This is something that should make Google worried. Amazon is reported to be planning its own Android application store, to compete with the Android Market that Google runs.
While several operators, such as Verizon and China Mobile, have also planned Android shopfronts, carriers generally have a poor track record in such activities. Not so Amazon, the master of the usable, addictive web-based store experience.
Citing sources which were under non-disclosure agreements, the TechCrunch blog reported that Amazon plans to sell premium and free Android applications and will deter developers from discounting their products in rival shops.
Amazon will attempt this by offering them either the standard 70% of the app purchase price, or alternatively 20% of the list price on the purchase date.
Like other Amazon extensions, such as its movie rental and Kindle ebook services, the Amazon Android Store will initially be confined to the US, but will move to other territories over time. As you would expect from Amazon, this will be a far more tightly controlled affair than Android Market.
All apps will include digital rights management so that they only run on devices approved by the huge online retailer, and like Apple, it will charge a $99 annual registration fee.
This could be a deterrent to some programmers, but Amazon will hope the vendors of higher value apps will believe it worthwhile to gain the benefits of the firm's huge brand and consumer reach, as well as its flexible and easy discovery and payment processes.
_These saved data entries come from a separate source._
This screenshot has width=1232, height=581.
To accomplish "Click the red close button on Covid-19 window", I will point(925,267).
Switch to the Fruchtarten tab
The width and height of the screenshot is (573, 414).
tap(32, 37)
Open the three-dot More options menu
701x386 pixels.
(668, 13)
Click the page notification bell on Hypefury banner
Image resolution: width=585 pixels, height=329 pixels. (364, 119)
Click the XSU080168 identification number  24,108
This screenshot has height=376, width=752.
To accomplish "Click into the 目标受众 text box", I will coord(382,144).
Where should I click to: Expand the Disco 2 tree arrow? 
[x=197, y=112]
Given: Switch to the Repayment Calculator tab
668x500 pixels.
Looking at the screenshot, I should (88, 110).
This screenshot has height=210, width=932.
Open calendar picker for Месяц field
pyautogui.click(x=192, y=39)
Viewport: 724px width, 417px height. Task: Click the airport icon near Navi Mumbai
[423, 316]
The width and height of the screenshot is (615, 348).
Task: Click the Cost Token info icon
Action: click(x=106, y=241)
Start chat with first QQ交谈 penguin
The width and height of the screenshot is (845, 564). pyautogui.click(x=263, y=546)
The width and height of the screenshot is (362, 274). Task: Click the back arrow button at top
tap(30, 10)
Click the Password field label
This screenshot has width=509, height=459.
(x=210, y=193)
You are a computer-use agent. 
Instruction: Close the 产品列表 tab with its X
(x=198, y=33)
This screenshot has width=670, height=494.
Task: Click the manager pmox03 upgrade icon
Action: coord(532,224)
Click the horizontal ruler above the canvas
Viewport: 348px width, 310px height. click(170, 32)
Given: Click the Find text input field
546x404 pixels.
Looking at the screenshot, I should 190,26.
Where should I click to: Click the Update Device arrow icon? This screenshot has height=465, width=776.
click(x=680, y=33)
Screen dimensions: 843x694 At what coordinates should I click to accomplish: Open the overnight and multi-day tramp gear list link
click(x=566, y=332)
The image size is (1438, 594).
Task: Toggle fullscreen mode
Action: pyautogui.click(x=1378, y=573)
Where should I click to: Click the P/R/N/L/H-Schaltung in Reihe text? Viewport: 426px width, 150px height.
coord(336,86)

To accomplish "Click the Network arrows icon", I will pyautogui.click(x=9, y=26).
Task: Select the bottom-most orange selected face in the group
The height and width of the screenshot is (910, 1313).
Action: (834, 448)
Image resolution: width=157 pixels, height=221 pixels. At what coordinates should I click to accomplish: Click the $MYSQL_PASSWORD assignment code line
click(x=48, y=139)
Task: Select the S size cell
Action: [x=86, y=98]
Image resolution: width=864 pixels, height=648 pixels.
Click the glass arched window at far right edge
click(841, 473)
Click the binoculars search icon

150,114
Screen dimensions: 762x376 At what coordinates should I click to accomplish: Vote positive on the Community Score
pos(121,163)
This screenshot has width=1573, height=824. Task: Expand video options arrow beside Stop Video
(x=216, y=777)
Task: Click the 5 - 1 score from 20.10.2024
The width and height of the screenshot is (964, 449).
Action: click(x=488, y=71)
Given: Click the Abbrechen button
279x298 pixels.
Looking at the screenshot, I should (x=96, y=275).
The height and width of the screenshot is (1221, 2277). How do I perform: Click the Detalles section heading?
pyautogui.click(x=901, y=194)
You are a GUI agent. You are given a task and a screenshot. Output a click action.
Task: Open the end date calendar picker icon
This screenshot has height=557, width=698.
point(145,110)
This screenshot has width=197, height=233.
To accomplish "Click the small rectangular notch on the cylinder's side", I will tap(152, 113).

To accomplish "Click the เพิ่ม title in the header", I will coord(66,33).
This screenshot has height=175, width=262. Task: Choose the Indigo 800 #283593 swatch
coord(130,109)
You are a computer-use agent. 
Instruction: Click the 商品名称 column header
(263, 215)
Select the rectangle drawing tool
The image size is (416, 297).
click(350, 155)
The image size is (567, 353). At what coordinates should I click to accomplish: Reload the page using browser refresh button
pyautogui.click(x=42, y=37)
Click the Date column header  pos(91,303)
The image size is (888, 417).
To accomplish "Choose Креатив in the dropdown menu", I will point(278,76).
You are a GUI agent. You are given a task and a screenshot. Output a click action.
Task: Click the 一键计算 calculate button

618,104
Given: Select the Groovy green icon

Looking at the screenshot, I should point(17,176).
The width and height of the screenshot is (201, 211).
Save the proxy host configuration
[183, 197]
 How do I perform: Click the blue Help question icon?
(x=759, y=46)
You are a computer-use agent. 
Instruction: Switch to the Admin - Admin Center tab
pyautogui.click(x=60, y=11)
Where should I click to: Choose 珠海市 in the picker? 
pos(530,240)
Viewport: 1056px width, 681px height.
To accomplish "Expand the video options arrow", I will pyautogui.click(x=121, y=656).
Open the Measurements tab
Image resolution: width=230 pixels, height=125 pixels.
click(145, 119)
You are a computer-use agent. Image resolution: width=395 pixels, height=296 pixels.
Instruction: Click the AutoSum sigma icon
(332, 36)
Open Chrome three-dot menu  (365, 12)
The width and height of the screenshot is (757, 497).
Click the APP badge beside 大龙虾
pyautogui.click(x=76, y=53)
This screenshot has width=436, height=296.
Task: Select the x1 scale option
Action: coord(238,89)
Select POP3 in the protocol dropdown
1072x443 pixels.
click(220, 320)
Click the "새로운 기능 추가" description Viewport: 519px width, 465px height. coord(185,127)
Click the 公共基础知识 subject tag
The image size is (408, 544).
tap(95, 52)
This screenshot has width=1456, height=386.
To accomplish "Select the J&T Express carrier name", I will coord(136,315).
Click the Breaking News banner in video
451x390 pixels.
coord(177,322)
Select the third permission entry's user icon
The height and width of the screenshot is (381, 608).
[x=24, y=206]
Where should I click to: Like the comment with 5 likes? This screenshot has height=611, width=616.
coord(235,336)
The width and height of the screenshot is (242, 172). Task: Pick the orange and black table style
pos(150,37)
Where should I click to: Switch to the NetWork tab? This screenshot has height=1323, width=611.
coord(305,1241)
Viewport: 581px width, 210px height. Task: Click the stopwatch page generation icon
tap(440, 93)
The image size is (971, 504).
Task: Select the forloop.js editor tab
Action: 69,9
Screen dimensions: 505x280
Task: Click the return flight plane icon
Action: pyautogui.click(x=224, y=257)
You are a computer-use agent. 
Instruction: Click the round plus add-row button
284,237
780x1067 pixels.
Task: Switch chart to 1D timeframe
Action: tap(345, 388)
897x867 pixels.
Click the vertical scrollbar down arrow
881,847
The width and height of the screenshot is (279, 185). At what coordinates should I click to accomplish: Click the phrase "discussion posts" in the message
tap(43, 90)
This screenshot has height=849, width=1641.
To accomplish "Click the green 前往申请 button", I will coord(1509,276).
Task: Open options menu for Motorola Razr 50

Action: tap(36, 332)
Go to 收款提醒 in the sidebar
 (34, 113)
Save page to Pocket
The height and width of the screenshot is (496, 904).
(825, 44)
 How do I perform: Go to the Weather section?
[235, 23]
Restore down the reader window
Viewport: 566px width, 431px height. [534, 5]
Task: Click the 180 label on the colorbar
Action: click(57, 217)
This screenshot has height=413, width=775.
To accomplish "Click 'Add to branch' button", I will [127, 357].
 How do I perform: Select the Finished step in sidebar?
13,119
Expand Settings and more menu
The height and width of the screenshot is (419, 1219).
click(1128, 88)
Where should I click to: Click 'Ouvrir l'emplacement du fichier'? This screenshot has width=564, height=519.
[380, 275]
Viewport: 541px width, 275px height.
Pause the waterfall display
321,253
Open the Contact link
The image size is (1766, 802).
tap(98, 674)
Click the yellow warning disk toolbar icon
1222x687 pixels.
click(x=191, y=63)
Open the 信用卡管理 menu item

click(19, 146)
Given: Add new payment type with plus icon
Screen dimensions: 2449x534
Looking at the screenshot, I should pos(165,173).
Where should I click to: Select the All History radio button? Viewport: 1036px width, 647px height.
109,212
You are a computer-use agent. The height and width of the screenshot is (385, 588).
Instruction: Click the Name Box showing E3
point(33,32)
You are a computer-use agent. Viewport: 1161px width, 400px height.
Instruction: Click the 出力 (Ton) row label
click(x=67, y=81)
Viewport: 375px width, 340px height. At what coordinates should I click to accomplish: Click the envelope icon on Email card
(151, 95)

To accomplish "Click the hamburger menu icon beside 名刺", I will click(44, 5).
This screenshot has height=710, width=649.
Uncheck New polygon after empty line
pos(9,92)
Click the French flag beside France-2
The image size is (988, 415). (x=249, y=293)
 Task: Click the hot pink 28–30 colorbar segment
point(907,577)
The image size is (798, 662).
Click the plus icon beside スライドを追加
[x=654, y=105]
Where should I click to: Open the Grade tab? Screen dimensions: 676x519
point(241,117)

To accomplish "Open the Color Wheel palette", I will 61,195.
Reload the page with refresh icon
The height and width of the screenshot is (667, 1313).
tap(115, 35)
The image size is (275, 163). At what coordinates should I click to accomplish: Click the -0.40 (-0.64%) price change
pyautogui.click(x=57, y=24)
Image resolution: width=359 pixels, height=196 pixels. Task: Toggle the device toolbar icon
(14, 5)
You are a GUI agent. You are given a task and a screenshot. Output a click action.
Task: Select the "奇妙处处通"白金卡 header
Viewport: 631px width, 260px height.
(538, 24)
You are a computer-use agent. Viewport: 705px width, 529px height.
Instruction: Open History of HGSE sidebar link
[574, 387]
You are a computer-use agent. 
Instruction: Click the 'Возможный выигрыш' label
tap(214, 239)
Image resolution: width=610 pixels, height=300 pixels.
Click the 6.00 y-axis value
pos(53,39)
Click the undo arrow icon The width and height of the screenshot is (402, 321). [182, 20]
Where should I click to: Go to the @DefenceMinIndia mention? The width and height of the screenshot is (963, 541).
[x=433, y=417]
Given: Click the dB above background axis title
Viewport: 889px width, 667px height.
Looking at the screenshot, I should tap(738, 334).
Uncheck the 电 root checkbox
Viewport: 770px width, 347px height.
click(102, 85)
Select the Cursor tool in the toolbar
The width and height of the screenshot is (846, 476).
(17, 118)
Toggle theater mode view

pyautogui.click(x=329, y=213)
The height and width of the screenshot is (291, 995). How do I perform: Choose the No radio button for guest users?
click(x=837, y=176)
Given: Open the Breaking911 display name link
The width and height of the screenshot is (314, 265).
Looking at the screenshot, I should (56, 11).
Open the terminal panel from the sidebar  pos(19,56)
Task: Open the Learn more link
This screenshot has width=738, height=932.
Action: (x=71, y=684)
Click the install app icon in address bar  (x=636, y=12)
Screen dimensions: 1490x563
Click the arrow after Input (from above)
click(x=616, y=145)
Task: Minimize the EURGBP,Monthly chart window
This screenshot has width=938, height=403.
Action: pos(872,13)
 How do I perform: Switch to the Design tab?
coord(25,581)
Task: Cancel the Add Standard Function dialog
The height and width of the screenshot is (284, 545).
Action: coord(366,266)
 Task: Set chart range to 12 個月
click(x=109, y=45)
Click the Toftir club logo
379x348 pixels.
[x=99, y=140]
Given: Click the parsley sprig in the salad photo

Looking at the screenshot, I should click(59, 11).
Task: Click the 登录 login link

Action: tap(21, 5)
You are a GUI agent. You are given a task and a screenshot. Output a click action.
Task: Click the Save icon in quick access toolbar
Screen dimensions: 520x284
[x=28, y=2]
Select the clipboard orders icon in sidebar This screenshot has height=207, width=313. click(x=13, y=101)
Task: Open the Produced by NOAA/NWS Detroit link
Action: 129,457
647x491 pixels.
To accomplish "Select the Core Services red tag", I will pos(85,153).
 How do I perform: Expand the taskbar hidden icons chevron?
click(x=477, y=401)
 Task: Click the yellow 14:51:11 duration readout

In addition, Amazon has launched Kindle Web, which allows users to read or sample ebooks from their browsers without downloading them or installing an application.
This taps into the trend for content to be streamed, and stored in the cloud, rather than downloaded and could be suited to emerging types of devices, such as the planned “cloudbooks” running Google's Chrome OS.
Kindle Web will allow users to read the first chapter of a book free and share it through social networks or email. The system will be optimized for mobile browsers in future.
This is another way to boost content sales by ensuring that Amazon's Kindle publishing platform is on every possible device and suits every reading habit, from the high quality, conventional reading experience of the Kindle e-reader, to the more social-oriented web service.
It has also promised a Kindle downloadable app for the new RIM PlayBook, to join those for the iPhone, Android and other mobile devices.
Kindle for the Web is officially a beta product for now but is already available. It resembles Scribd, which refers to itself as “YouTube for documents” but is more focused on free content.